[Pixel coordinate grounding data]
>>>

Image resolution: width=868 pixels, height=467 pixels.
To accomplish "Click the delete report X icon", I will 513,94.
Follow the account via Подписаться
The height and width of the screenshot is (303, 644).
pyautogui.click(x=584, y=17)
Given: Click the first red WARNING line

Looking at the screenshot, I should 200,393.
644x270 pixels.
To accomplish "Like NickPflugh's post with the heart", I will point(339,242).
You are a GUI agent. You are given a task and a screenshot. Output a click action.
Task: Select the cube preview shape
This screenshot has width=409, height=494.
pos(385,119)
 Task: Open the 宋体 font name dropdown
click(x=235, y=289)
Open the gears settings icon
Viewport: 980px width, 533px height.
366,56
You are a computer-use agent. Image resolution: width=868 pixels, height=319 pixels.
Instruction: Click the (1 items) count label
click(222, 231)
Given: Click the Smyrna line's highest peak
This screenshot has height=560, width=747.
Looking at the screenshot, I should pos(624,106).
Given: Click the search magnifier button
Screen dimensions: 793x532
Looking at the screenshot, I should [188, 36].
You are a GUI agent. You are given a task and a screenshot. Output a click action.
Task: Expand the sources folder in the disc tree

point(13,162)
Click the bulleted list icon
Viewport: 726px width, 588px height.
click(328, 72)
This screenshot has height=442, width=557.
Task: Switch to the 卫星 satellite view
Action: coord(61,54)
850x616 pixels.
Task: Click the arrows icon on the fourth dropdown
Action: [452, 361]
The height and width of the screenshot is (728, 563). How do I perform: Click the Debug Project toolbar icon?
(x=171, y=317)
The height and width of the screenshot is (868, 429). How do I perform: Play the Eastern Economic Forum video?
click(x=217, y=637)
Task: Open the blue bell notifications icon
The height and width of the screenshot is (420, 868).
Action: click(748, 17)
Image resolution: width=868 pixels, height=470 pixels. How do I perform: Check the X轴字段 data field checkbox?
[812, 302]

<<<

Write each entry out again, exactly as it reads above.

■ **ANSWER SPACE**:
Image resolution: width=868 pixels, height=467 pixels.
To accomplish "Click the delete report X icon", I will 513,94.
Follow the account via Подписаться
The height and width of the screenshot is (303, 644).
pyautogui.click(x=584, y=17)
Given: Click the first red WARNING line

Looking at the screenshot, I should 200,393.
644x270 pixels.
To accomplish "Like NickPflugh's post with the heart", I will point(339,242).
You are a GUI agent. You are given a task and a screenshot. Output a click action.
Task: Select the cube preview shape
This screenshot has width=409, height=494.
pos(385,119)
 Task: Open the 宋体 font name dropdown
click(x=235, y=289)
Open the gears settings icon
Viewport: 980px width, 533px height.
366,56
You are a computer-use agent. Image resolution: width=868 pixels, height=319 pixels.
Instruction: Click the (1 items) count label
click(222, 231)
Given: Click the Smyrna line's highest peak
This screenshot has height=560, width=747.
Looking at the screenshot, I should pos(624,106).
Given: Click the search magnifier button
Screen dimensions: 793x532
Looking at the screenshot, I should [188, 36].
You are a GUI agent. You are given a task and a screenshot. Output a click action.
Task: Expand the sources folder in the disc tree

point(13,162)
Click the bulleted list icon
Viewport: 726px width, 588px height.
click(328, 72)
This screenshot has height=442, width=557.
Task: Switch to the 卫星 satellite view
Action: coord(61,54)
850x616 pixels.
Task: Click the arrows icon on the fourth dropdown
Action: [452, 361]
The height and width of the screenshot is (728, 563). How do I perform: Click the Debug Project toolbar icon?
(x=171, y=317)
The height and width of the screenshot is (868, 429). How do I perform: Play the Eastern Economic Forum video?
click(x=217, y=637)
Task: Open the blue bell notifications icon
The height and width of the screenshot is (420, 868).
Action: click(748, 17)
Image resolution: width=868 pixels, height=470 pixels. How do I perform: Check the X轴字段 data field checkbox?
[812, 302]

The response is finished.